If you want to cut down on the electric tank's standby losses even further (to ensure it NEVER fires during the heating season and doesn't add much to the standby losses of the indirect+ electric since they'll both be hot during the heating season), 2" of foam insulation (bead-board styrofoam or XPS pink/blue/green board) under the bottom and on the top, and an R11-R13 fiberglass wrap around the rest approximately doubles the insulation of a typical tank, cutting it's standby loss in half.

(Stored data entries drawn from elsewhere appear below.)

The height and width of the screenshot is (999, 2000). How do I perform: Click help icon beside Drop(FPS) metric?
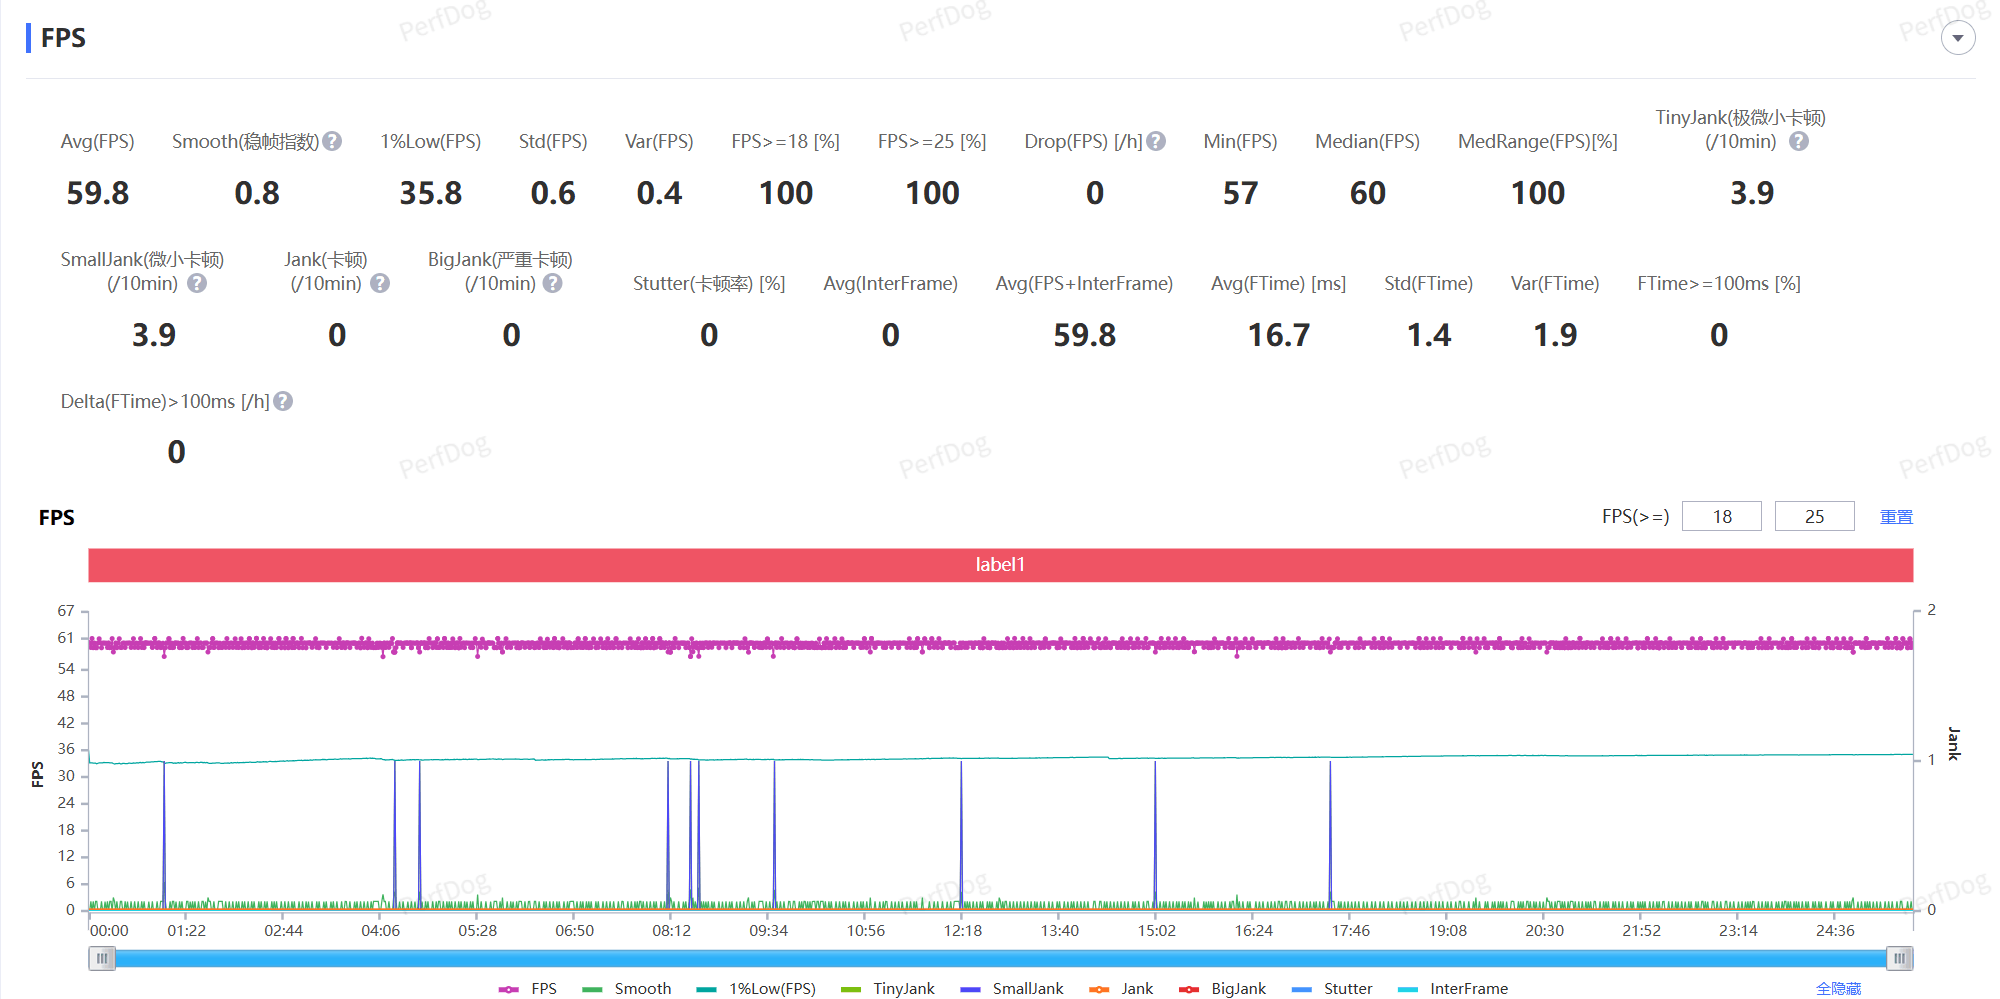(1156, 142)
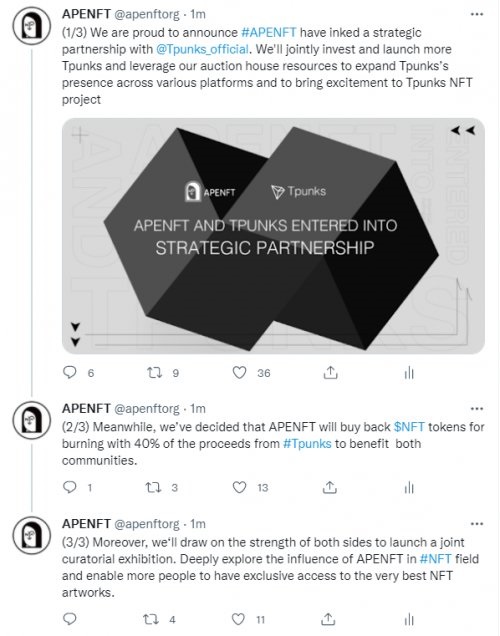Like the (3/3) tweet with 11 likes
The image size is (500, 636).
(x=238, y=619)
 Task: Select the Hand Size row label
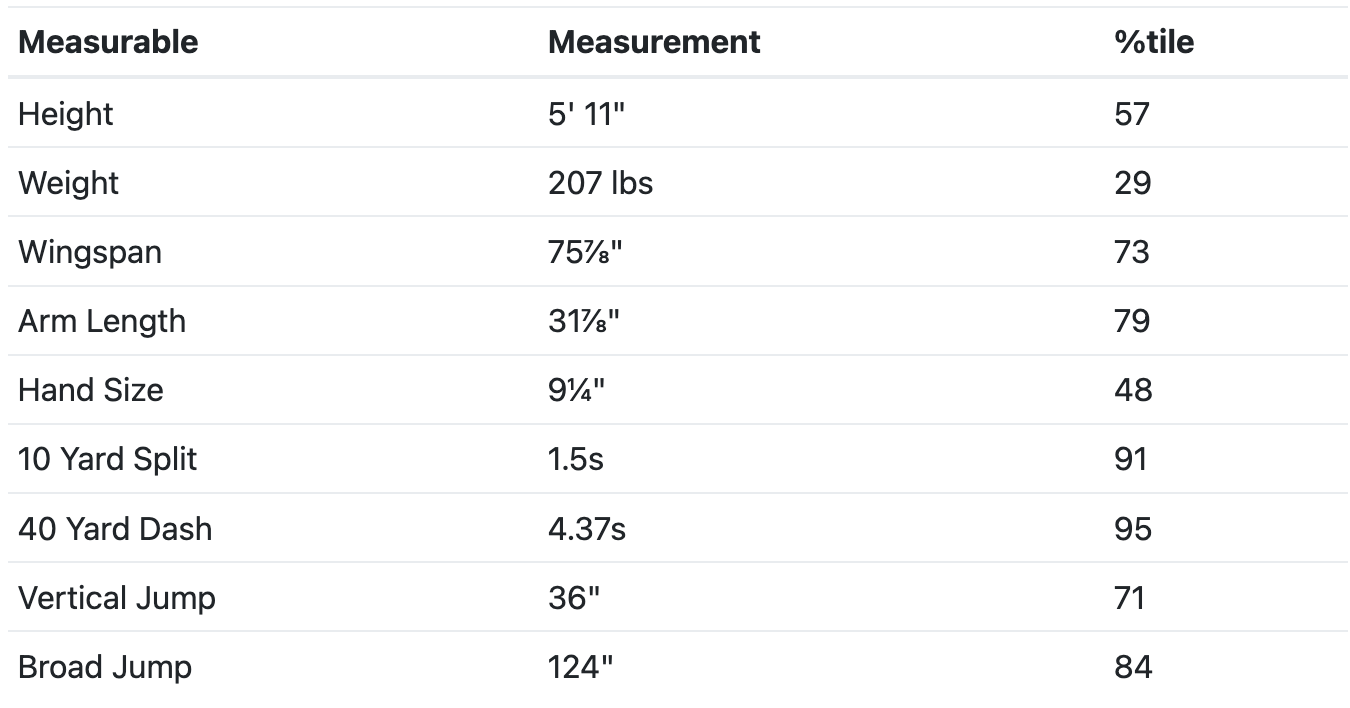tap(90, 390)
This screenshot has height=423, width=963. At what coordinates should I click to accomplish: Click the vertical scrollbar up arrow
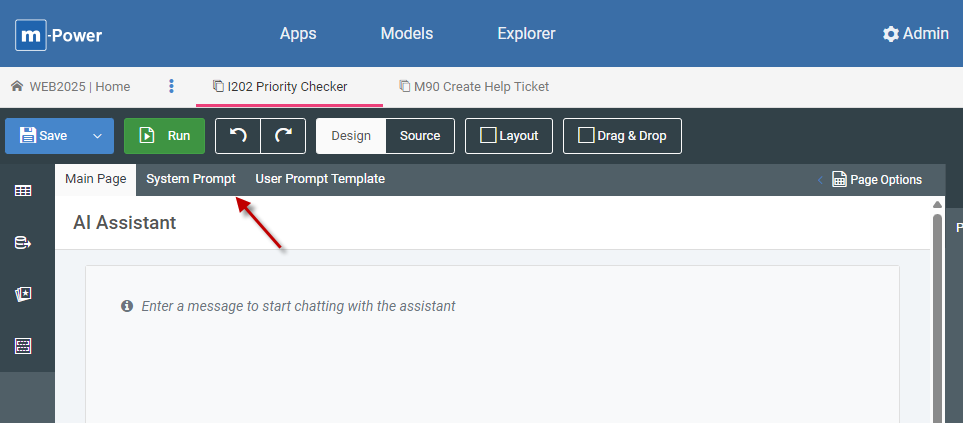[937, 203]
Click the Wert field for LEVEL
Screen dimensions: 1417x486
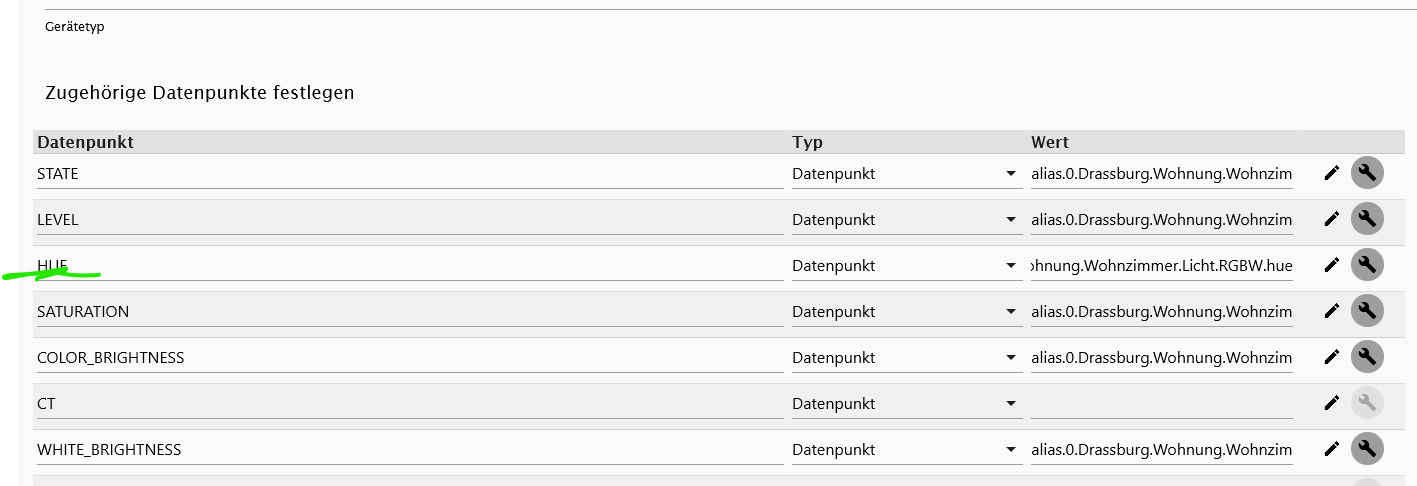(1161, 220)

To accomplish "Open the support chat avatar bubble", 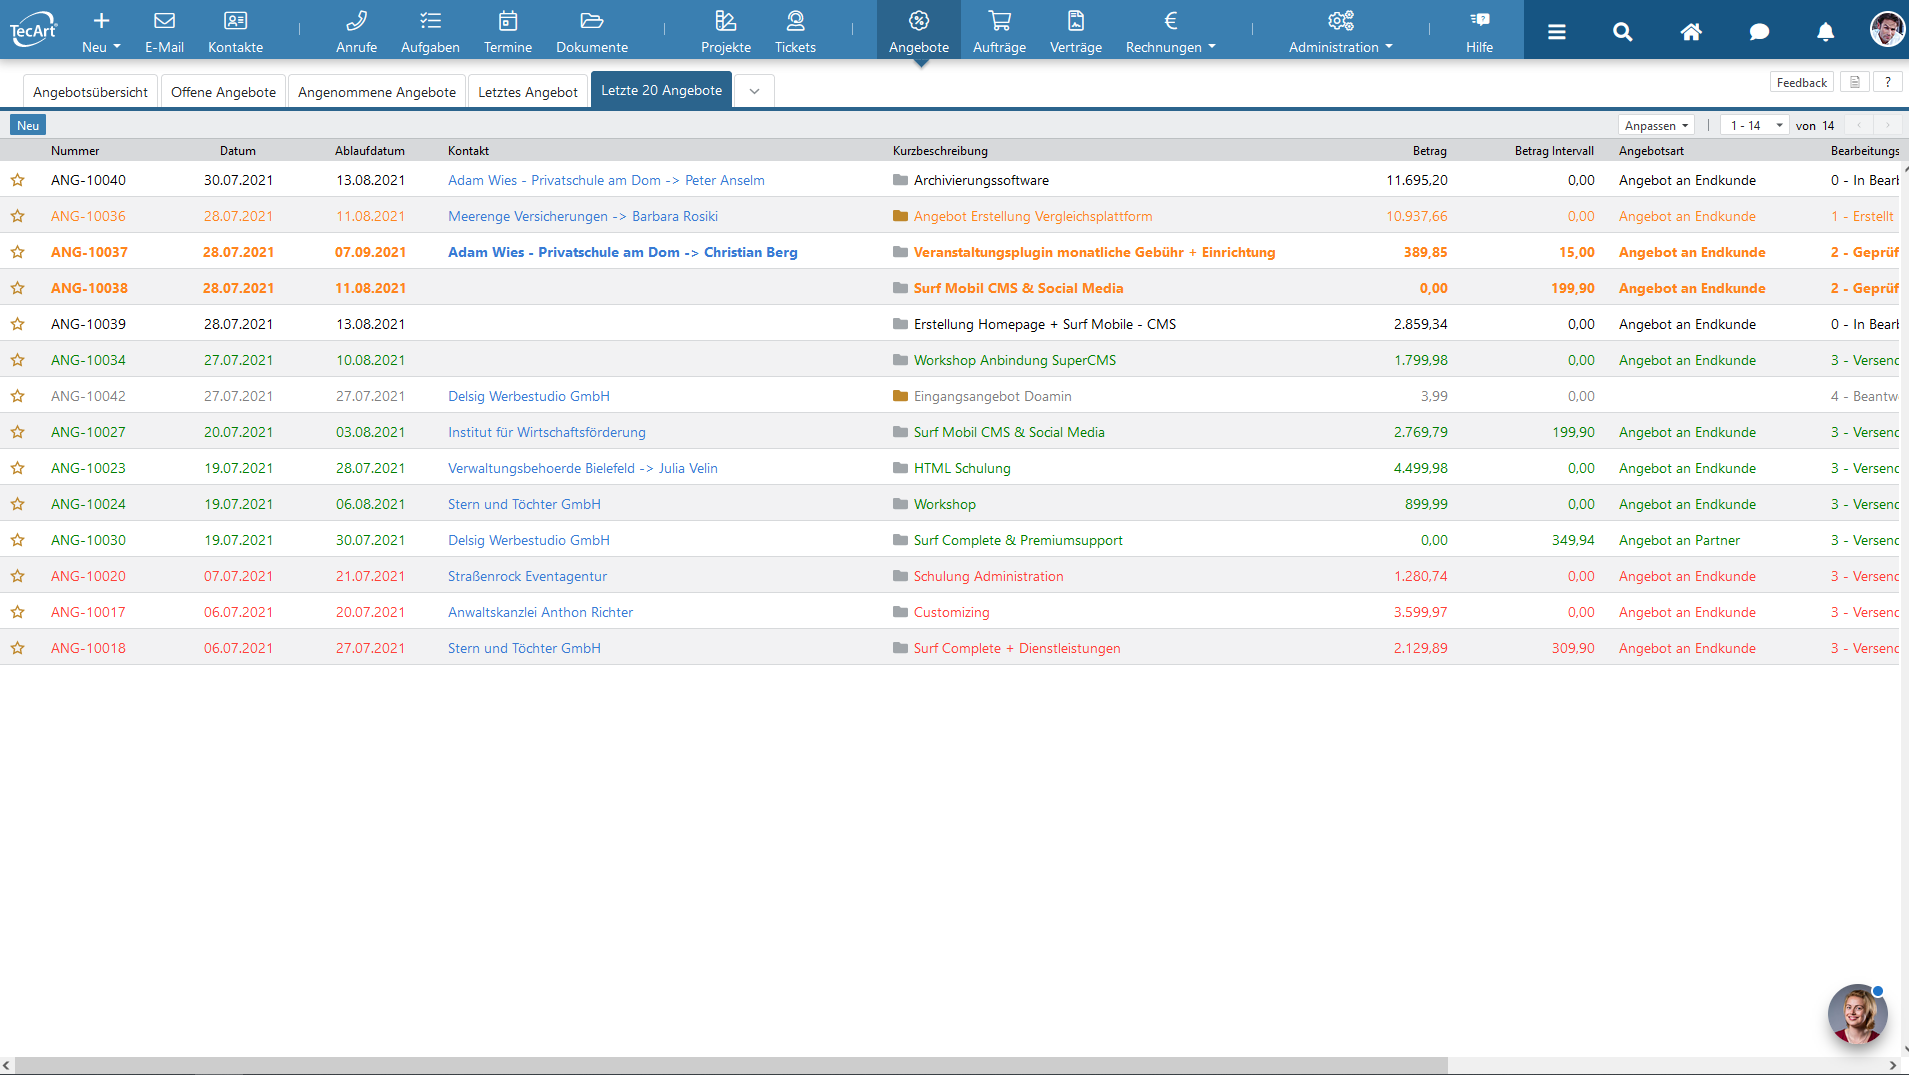I will 1857,1014.
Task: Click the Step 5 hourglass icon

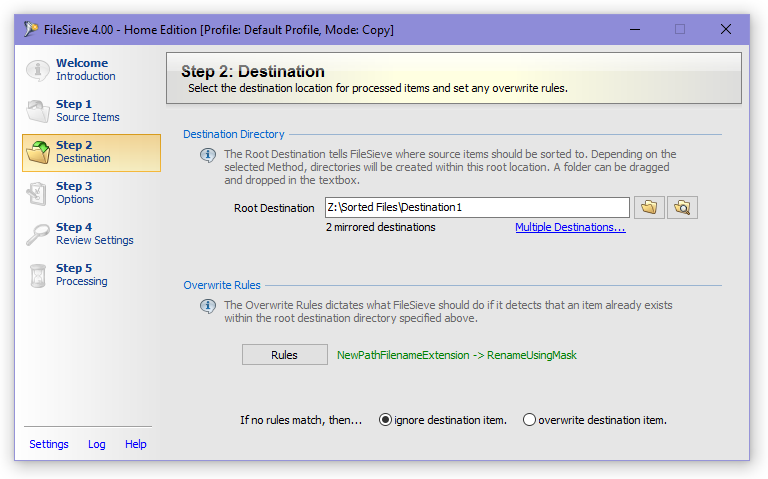Action: pyautogui.click(x=38, y=276)
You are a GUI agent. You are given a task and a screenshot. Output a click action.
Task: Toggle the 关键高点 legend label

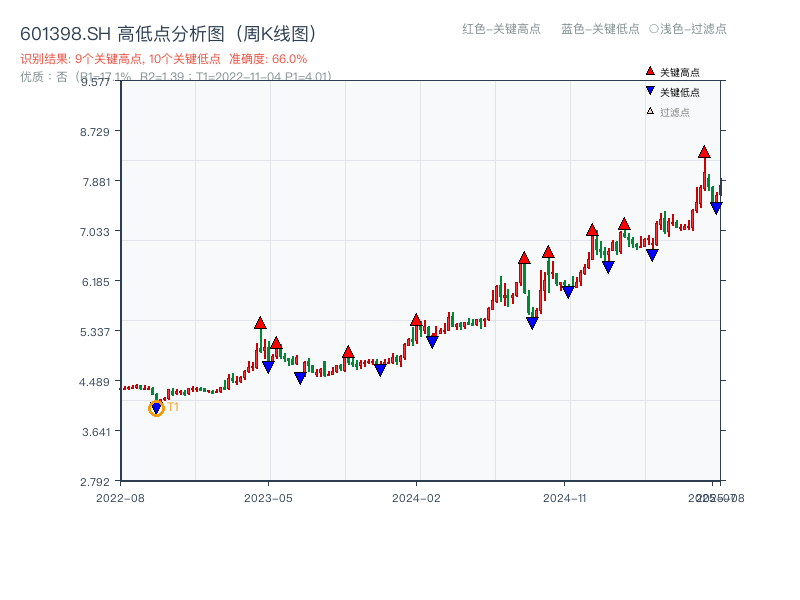tap(679, 72)
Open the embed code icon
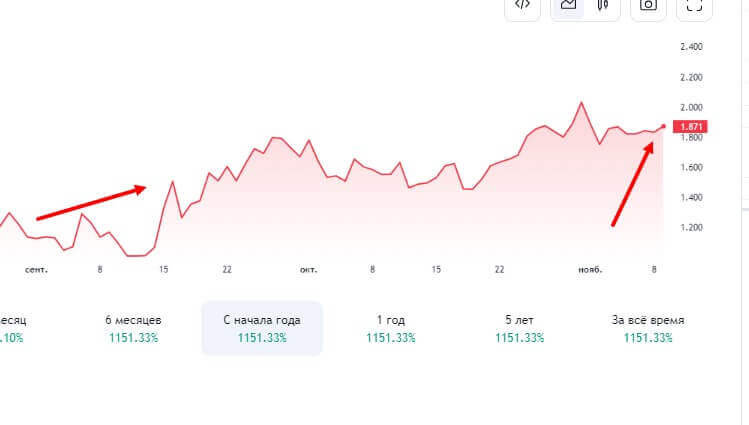Viewport: 749px width, 425px height. pos(522,6)
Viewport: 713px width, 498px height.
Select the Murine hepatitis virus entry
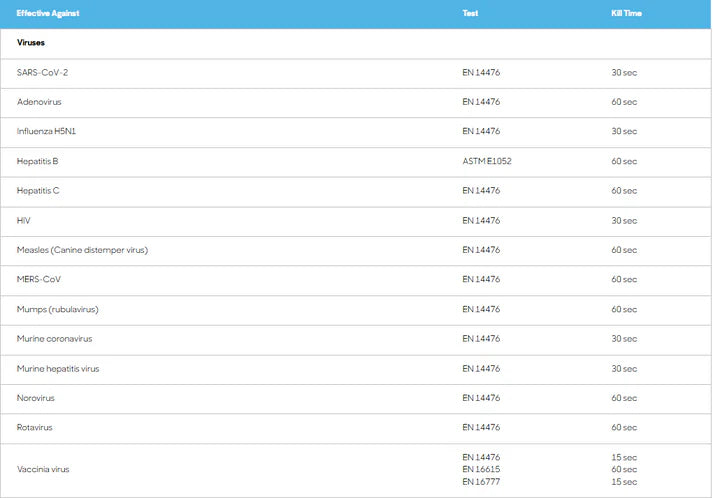[x=58, y=369]
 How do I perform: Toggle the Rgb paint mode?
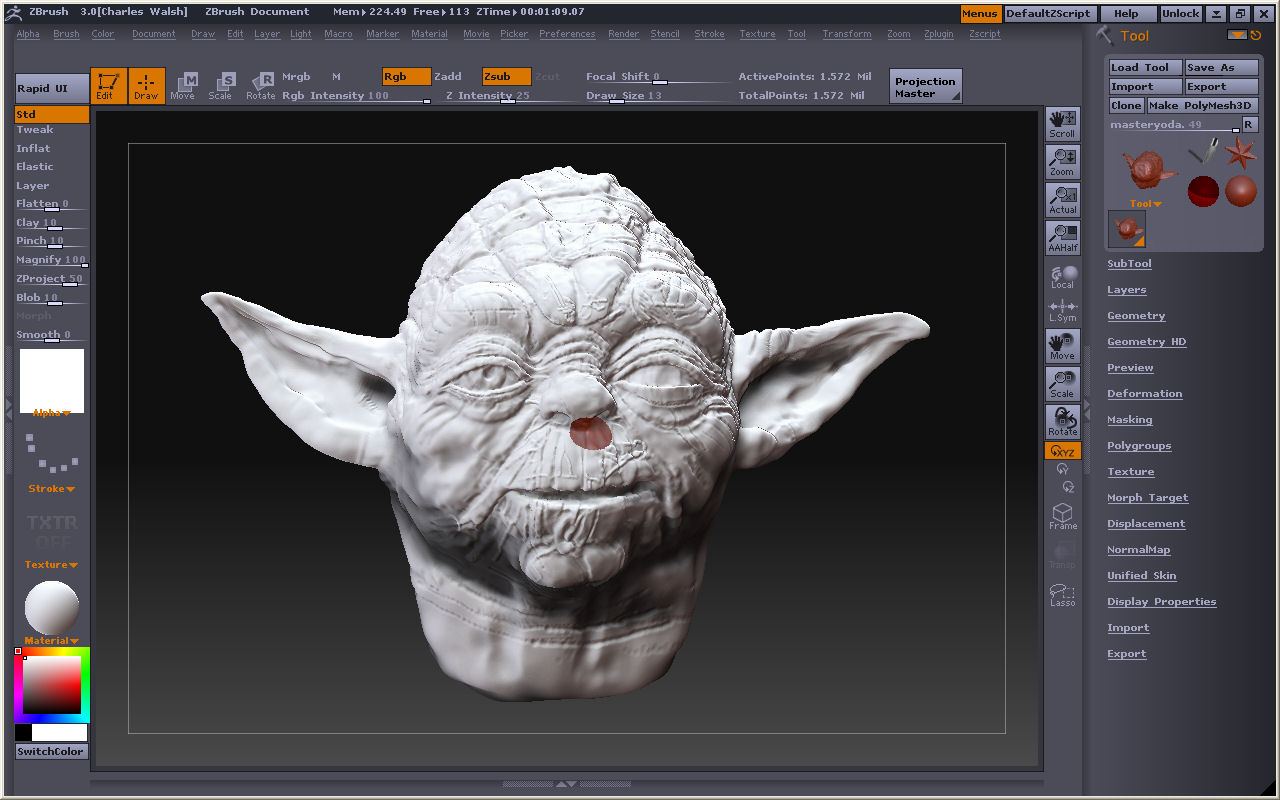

While you're hacking away on the plumbing, depending on your drain & boiler/water-heater layout it might make $en$e to spring for a drainwater heat exchanger on the main shower to the house to preheat the cold water feeding both the water-heater chain & the cold feed to at least the shower, if not the whole house. They recover ~50% of the heat used during a shower, which improves the apparent capacity &/or recovery time of the tank. (This works for extending hot water heating capacity for showers, but not much for tub baths, since the drain flow has to occur simultaneously with the potable water flow to get the maximum heat-transfer back into the incoming water). Electricity in most places isn't cheap, and oil, well... it's all over the place, but I don't expect it to stay at current prices for the next decade (do you?)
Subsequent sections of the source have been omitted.